Similarly, I didn’t care whether or not Guardians of the Galaxy was a faithful rendition of the comic book. I paid $67.50 for tickets and snacks simply hoping to be entertained by a movie I didn’t want to see in the first place.

Fortunately, despite its stupid title (sorry, fanboys), Guardians of the Galaxy wasn’t just good. It was great…I mean original-Star Wars-trilogy great, and I didn't need the approval of an arrogant ass-monkey in attendance to confirm my assessment. It’s easily the best Marvel Studios movie I’ve ever seen, and the only one where I look forward to a sequel. The film's playfulness somewhat smothered my rage at the verbal vomit from the fanboy seated behind us, and its sheer volume mostly drowned out the family of mouth-breathers several rows back. In fact, the greatness of Guardians of the Galaxy, along with my wife, saved several lives that day.

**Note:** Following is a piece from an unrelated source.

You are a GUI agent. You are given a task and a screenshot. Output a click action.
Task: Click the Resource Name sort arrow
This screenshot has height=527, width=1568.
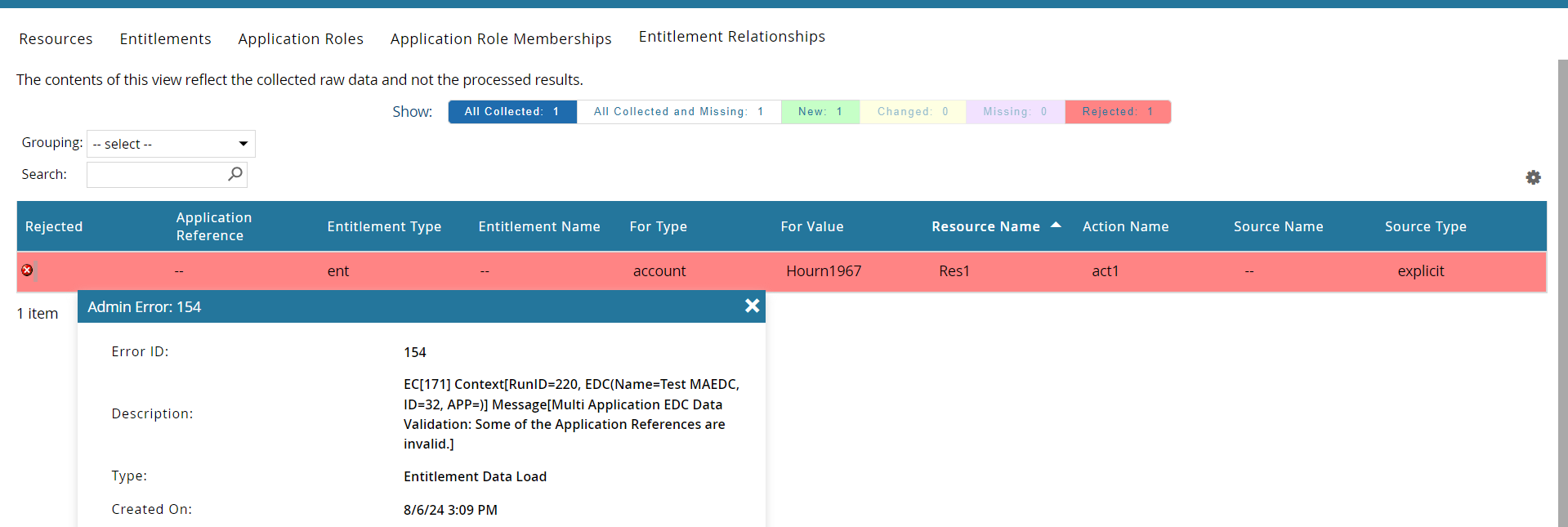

Which brings me to the public service announcement for anyone planning a night at the movies...and I'll use monosyllabic words to avoid any ambiguity:

SHUT...THE...FUCK...UP.

You aren’t at home, you aren’t in the basement of your mom’s house and  nothing you say will enhance the moviegoing experience of the strangers seated around you, who just want to have a good time. No one cares about your background knowledge of the franchise, no one cares whether or not the characters are faithful to those in the comic books you collect, no one cares if said-movie strays from the story that’s become an unhealthy obsession in your life.

But even if your aren’t a fanboy, reluctantly strolling into a movie like Guardians of the Galaxy as I did, heed this announcement and simply shut the fuck up. Is it really that hard? Do you truly think anything you have to say in the middle of a movie is that important (even if you’re too stupid to realize you‘re even talking)? Yeah, you paid your money, but so did everybody else, and not to listen to you.

For the sake of your own survival…Shut. The. Fuck. Up.

Because, just like Superman in Man of Steel, I might just confound fanboy expectations and snap your goddamn neck.

The proceeding message was a public service announcement from the good folks at Free Kittens Movie Guide.